0820 GMT February 23, 2020
According to cbsnews.com, Tesla had promised to provide a Powerpack battery with the capacity of 100 MW/129 megawatt-hours in 100 days. The company said the battery, based in Jamestown, South Australia, will be charged using energy from the nearby Hornsdale wind farm and will deliver energy during peak usage hours to help maintain supply across the state.
South Australia was hit with a statewide power outage in September 2016 when a storm knocked out supply from the state's transmission network. The problem left an area four times the size of the United Kingdom in the dark.
But in the war of words that followed between the state's Labor government and the conservative federal government, Tesla was pulled into the fray.
The head of Tesla's battery division came out to say the company could solve South Australia's power woes within 100 days, by supplying 100 to 300 MWh of storage — enough to shore up supply across the state. Australian entrepreneur and Atlassian co-founder Mike Cannon-Brookes called Musk on his bet on Twitter, and Musk doubled down.

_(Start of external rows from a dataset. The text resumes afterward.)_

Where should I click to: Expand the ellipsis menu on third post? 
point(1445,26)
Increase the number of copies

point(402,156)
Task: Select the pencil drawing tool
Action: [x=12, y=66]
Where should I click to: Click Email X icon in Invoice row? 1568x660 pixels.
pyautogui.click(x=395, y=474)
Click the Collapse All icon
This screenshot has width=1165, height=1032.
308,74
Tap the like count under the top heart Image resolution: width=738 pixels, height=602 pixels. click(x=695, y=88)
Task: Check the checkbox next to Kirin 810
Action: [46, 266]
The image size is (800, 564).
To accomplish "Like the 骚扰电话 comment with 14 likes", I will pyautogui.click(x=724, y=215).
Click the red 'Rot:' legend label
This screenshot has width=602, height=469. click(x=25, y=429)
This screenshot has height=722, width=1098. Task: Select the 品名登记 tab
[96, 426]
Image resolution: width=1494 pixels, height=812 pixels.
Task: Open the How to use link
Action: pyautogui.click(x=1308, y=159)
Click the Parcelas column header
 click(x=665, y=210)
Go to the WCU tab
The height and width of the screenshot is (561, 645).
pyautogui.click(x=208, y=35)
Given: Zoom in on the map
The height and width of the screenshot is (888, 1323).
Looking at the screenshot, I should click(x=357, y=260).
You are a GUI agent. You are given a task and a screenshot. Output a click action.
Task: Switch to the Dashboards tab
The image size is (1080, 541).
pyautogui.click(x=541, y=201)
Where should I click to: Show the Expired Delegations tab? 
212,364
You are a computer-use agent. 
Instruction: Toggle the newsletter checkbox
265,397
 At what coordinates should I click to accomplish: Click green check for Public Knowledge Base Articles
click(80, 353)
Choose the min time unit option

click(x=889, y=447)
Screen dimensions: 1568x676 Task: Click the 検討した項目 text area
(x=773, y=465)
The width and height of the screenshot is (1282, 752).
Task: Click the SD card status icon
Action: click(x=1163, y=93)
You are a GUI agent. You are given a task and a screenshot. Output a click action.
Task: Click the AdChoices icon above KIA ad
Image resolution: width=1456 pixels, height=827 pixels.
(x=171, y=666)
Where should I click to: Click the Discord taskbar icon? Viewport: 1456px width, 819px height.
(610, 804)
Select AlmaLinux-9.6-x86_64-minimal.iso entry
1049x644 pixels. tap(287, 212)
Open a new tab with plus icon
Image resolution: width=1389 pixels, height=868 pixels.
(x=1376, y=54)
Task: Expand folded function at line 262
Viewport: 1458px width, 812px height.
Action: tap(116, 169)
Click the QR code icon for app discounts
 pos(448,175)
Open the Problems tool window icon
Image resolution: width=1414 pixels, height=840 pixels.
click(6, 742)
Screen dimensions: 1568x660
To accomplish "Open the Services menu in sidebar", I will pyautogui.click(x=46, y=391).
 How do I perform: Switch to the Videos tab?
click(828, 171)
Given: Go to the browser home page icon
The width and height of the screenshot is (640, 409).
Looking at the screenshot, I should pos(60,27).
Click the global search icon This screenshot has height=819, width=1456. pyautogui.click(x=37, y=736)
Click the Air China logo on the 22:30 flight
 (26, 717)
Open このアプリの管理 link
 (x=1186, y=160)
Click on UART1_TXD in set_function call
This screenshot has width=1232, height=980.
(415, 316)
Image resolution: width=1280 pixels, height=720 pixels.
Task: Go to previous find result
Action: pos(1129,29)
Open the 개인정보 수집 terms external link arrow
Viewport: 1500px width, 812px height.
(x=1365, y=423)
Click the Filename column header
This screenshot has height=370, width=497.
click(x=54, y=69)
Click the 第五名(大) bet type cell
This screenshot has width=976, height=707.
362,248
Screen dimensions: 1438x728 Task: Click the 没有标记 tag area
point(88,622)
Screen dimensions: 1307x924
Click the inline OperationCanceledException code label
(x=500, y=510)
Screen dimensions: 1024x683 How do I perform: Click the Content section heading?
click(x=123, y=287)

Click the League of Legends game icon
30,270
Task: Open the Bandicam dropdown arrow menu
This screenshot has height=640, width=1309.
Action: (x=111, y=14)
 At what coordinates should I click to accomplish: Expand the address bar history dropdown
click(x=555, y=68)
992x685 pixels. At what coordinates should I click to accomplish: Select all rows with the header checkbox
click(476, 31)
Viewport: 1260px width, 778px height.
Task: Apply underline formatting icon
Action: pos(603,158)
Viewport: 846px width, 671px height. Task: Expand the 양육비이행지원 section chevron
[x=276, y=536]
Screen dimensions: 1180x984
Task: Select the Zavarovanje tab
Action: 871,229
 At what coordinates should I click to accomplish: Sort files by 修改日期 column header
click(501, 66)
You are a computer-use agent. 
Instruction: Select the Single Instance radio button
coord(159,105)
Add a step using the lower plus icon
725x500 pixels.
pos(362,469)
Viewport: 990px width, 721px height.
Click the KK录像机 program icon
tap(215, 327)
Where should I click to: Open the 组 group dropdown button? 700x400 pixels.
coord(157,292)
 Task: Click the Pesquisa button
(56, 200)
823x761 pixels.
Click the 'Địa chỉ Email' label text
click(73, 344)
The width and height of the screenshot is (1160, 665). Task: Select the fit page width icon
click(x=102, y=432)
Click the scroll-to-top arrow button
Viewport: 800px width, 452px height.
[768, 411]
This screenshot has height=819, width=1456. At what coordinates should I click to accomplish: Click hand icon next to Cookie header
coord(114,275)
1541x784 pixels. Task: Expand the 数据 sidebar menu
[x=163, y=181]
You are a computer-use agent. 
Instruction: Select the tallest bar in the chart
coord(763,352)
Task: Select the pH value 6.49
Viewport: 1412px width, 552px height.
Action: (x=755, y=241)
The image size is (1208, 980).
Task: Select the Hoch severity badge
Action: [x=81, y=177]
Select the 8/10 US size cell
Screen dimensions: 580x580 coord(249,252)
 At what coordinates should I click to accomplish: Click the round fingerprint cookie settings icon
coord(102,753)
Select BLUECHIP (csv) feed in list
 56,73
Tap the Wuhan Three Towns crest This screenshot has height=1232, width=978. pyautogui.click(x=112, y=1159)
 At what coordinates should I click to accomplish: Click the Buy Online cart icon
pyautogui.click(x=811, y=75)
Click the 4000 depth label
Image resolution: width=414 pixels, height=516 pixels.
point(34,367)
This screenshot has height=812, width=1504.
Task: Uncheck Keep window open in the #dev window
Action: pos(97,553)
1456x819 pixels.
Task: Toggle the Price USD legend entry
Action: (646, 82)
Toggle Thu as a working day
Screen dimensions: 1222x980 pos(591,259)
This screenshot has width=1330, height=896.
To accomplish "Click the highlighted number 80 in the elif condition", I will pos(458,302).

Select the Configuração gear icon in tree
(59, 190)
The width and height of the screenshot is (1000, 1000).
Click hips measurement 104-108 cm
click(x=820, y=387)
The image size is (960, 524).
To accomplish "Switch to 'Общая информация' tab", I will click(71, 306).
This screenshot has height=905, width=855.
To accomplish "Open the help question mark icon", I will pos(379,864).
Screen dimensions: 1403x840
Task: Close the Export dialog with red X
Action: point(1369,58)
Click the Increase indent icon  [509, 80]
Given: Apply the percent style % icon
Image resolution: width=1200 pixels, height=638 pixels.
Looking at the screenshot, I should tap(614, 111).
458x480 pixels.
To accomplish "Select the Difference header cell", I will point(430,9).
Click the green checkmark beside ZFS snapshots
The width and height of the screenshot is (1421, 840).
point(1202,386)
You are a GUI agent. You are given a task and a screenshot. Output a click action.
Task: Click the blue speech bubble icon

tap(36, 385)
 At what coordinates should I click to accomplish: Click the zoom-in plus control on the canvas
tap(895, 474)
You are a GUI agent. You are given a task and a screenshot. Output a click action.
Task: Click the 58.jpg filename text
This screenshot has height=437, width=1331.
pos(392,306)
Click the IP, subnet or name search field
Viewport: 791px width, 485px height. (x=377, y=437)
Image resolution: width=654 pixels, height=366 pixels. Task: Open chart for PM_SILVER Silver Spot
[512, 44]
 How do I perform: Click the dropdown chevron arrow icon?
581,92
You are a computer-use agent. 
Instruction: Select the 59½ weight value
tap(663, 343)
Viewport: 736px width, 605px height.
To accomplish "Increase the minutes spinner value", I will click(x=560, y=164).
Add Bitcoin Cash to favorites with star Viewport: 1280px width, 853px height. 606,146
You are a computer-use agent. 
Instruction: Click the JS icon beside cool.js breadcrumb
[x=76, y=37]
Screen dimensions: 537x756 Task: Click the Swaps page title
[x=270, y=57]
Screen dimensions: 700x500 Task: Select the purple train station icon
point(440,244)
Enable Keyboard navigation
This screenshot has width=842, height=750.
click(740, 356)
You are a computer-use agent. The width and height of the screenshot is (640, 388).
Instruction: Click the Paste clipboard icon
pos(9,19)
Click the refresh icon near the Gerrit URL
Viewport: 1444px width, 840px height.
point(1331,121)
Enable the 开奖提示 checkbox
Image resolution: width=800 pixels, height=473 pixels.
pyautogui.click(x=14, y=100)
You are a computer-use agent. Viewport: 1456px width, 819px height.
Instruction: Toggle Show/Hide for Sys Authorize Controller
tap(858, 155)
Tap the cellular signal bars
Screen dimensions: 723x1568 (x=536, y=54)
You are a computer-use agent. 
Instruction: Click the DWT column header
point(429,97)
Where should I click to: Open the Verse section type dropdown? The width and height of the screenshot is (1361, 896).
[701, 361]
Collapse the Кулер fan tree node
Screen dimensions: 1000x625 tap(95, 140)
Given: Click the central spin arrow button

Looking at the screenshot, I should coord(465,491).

After winning the contract, Tesla said in July it expected the battery to be completed by December. And like the Big Merino — a giant sheep built off the highway south of Sydney, and arguably one of Australia's greatest cultural touchstones — Musk wants the Big Battery to be a tourist destination in and of itself.
"I think what this serves as is a great example to the rest of the world of what can be done," Musk said in a video touting the project in October. "This is actually what the future will look like, and the faster we get there, the better."
It's not the first major battery project to come to South Australia. In March this year, Australian solar and battery storage company Lyon Group announced it would start building the world's biggest battery and solar farm in the north of the state in September.